Namun, masih banyak pedagang yang nakal.
“Banyak yang tidak terima,” ungkapnya pada Senin (25/12).
Diketahui bahwa sejumlah pedagang telah merusak fasilitas umum (fasum) pagar pembatas.
Pihaknya pun sudah mengambil langkah tegas berupa memberikan laporan dan bukti ke pihak berwajib.
“Bagi yang merusak aset pagar pemerintah kota itu, sudah dilaporkan ke Kapolres Tanjung Perak. Tadi malam sudah kami laporkan. Biarkan proses itu berjalan karena kami juga punya bukti yang merusak itu siapa,” tegasnya.
Sejumlah oknum pedagang diketahui beraksi pada pukul 12.00. Selain merusak, mereka memblokade dan membalik tong sampah di jalan.
“Mereka berusaha melakukan aksi bakar-bakar di sana, tapi segera kita ambil alat mereka dan itu tidak sempat terjadi. Kita kasihan juga kepada pengguna jalan,” jelasnya.
Ia memastikan jika aksi protes itu dilakukan oleh oknum tertentu, yang artinya bahwa tidak semua warga yang melakukan perusakan.
Pihaknya hanya melaporkan warga yang merusak fasum.
“Yang melakukan perusakan itu oknum dan kami sudah bolak-balik sudah sering bertemu dan membahas itu bersama warga,” terang Fikser.
“Jadi, sebenarnya itu tidak hanya Bulak saja, ada di luar Bulak atau yang ikut berjualan di sana. Kami juga tahu ada warga yang di luar itu memanfaatkan mereka menarik dan lain-lain,” lanjutnya.
Menurutnya, melakukan penertiban itu penting.
Selain untuk menciptakan estetika kota, upaya itu untuk melindungi warga yang berdagang di dalam Sentral Ikan Bulak (SIB).
Tak hanya itu, Satpol PP sekaligus juga menertibkan parkir liar.
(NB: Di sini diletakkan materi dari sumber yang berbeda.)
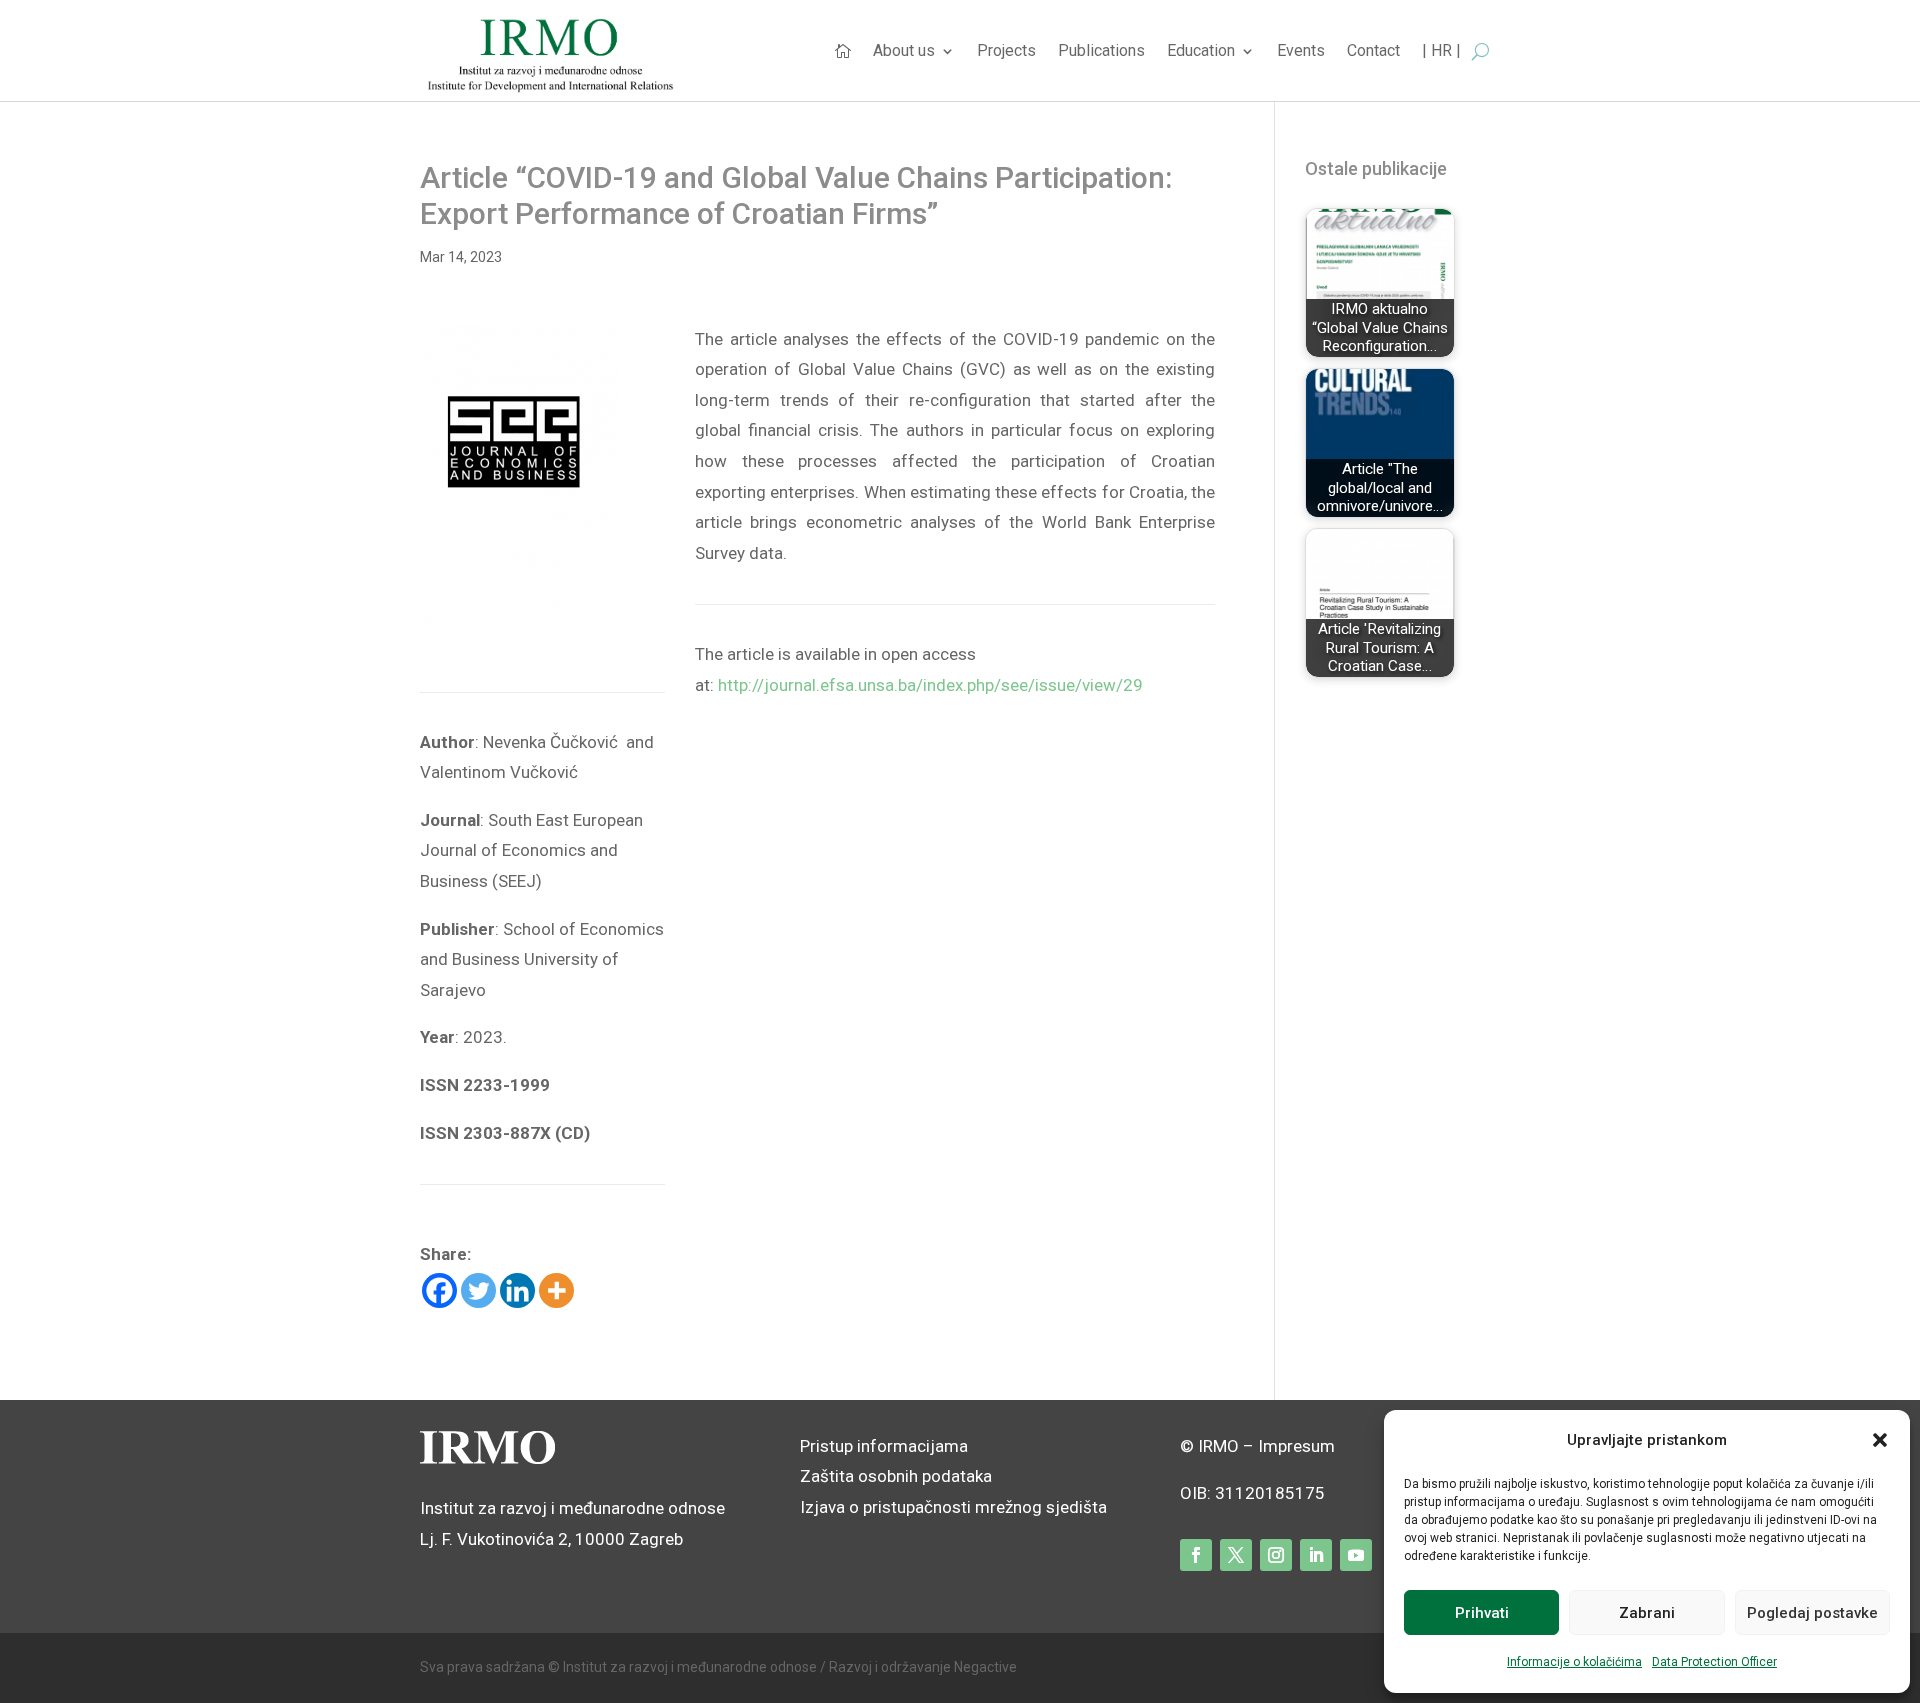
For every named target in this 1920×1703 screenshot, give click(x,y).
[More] (556, 1290)
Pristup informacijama (884, 1446)
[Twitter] (478, 1290)
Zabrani (1647, 1613)
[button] (1880, 1440)
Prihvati (1482, 1613)
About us (904, 52)
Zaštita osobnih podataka (896, 1476)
Sementara itu, Camat Bulak Surabaya, Hudaya menyampaikan jika pihaknya sudah berkoordinasi bersama Forkopimcam. Selain itu, juga sudah bertemu dengan perwakilan pedagang.
Ia menyebutkan jika mereka berharap bisa berjualan pada Sabtu dan Minggu di area Watu-watu Kenjeran.
“Tapi kita sudah sesuai arahan pimpinan. Ini sudah bukan pihak kecamatan lagi, tapi skala kota,” tegasnya.
Menurutnya, Pemkot Surabaya tetap bertindak tegas. Para pedagang dilarang berjualan di kawasan itu. Komitmen itu sudah dibuat bersama melalui tanda tangan pernyataan.
“Pernyataan mereka bersedia untuk pindah ke SIB. Kalau di sana memang nggak boleh,” pungkasnya.